Msika backtracks over war threats
By Tichaona Sibanda
20 June 2008
Vice-president Joseph Msika recently left Zanu-PF officials stunned when he backtracked on his earlier threats to take up arms if Robert Mugabe lost the presidential run-off against MDC leader Morgan Tsvangirai.
Addressing Zanu-PF district officials in Kuwadzana, Msika downplayed threats that he and Mugabe had made, that they would not accept defeat and would rather go back to war.
Our Harare correspondent Simon Muchemwa told us Msika was supposed to have addressed a rally in Kuwadzana, but it was cancelled at the last minute due to a poor turnout. He ended up just addressing party district officials.
Apparently annoyed by the poor turnout Msika said that if they couldn’t organise a rally how on earth could they successfully organise people to go back into the bush.
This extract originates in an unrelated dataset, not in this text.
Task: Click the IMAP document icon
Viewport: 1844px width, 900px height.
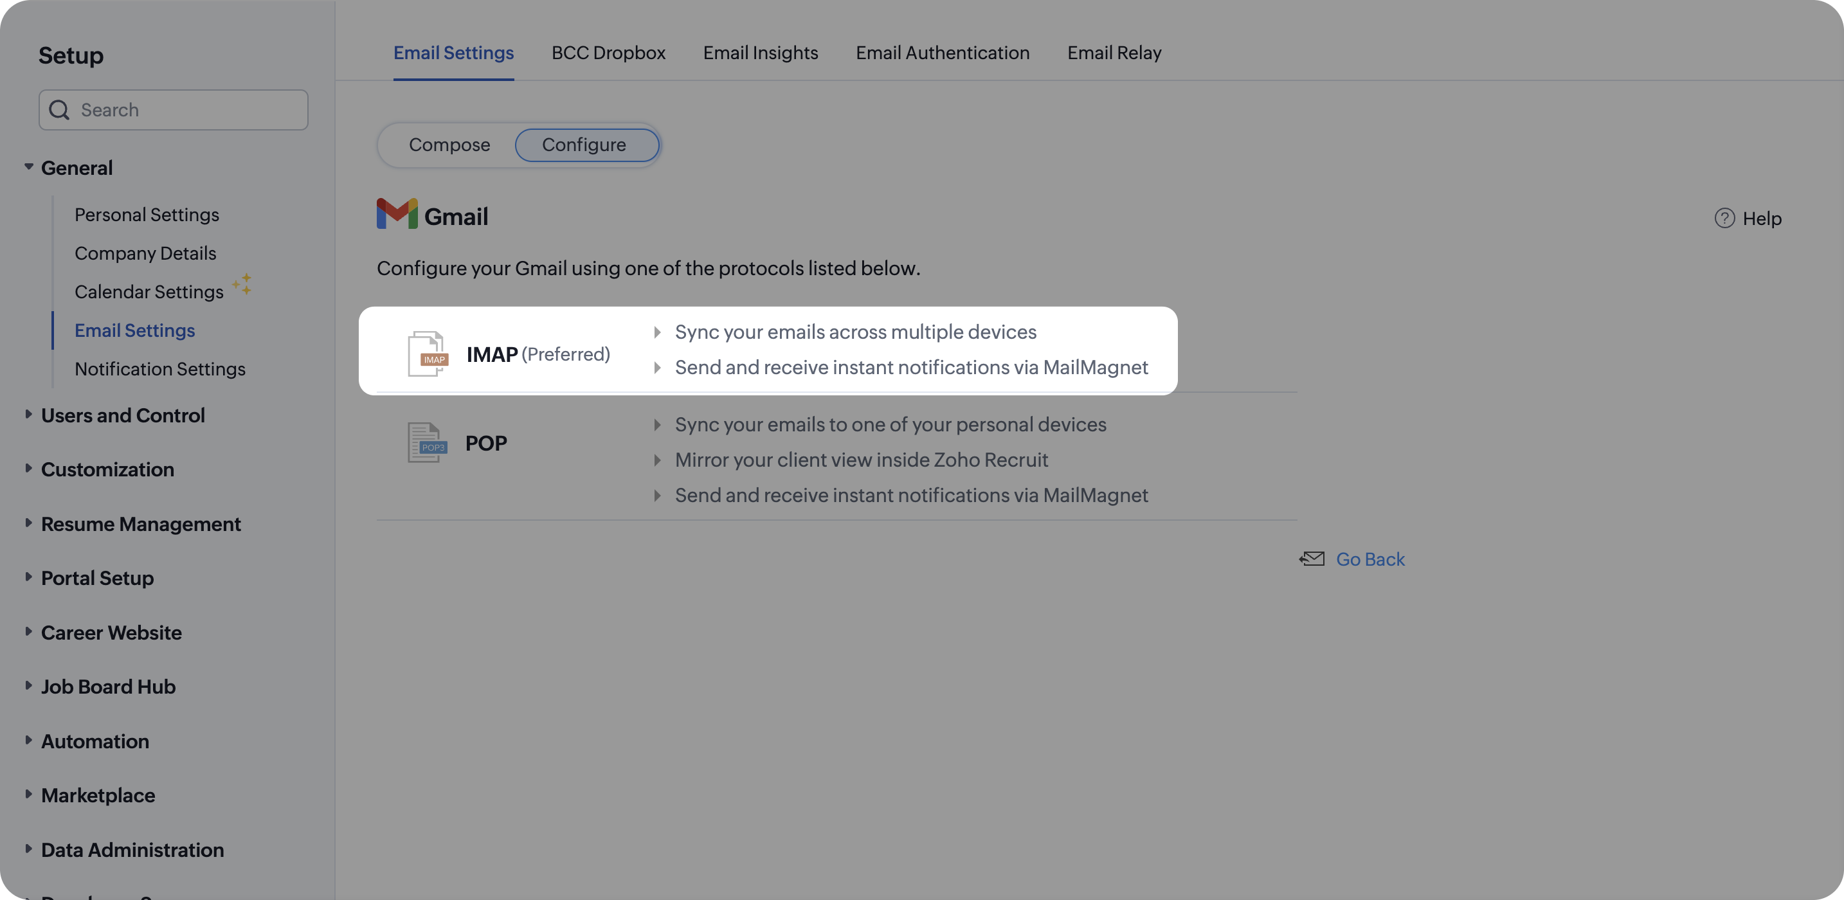Action: coord(427,354)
Muchemwa said; ‘In fact he suprised everyone at the meeting by asking why war veterans wanted to go back to the bush.’
‘Who are you going to fight. Who is the enemy because no one has threatened us (government). Tsvangirai doesn’t have an army, so by going back to war we are actually going to be fighting our own people.’
Muchemwa said the vice-president’s outburst left many in the audience stunned, because a few days earlier he had used threatening war language at a rally in Zaka, Masvingo province, where he had said that voting for the MDC was akin to voting for war as ‘trouble will start if whites take advantage of that’.
The war threats have been denounced by various regional and world leaders, with some Western countries considering taking further action against Mugabe if he continues to threaten the outcome of the forthcoming poll.
The MDC has said the orgy of violence against its supporters has seen over 80 people killed and over 3000 hospitalized. Tsvangirai has in the last week been detained several times and all his rallies have been cancelled by the police.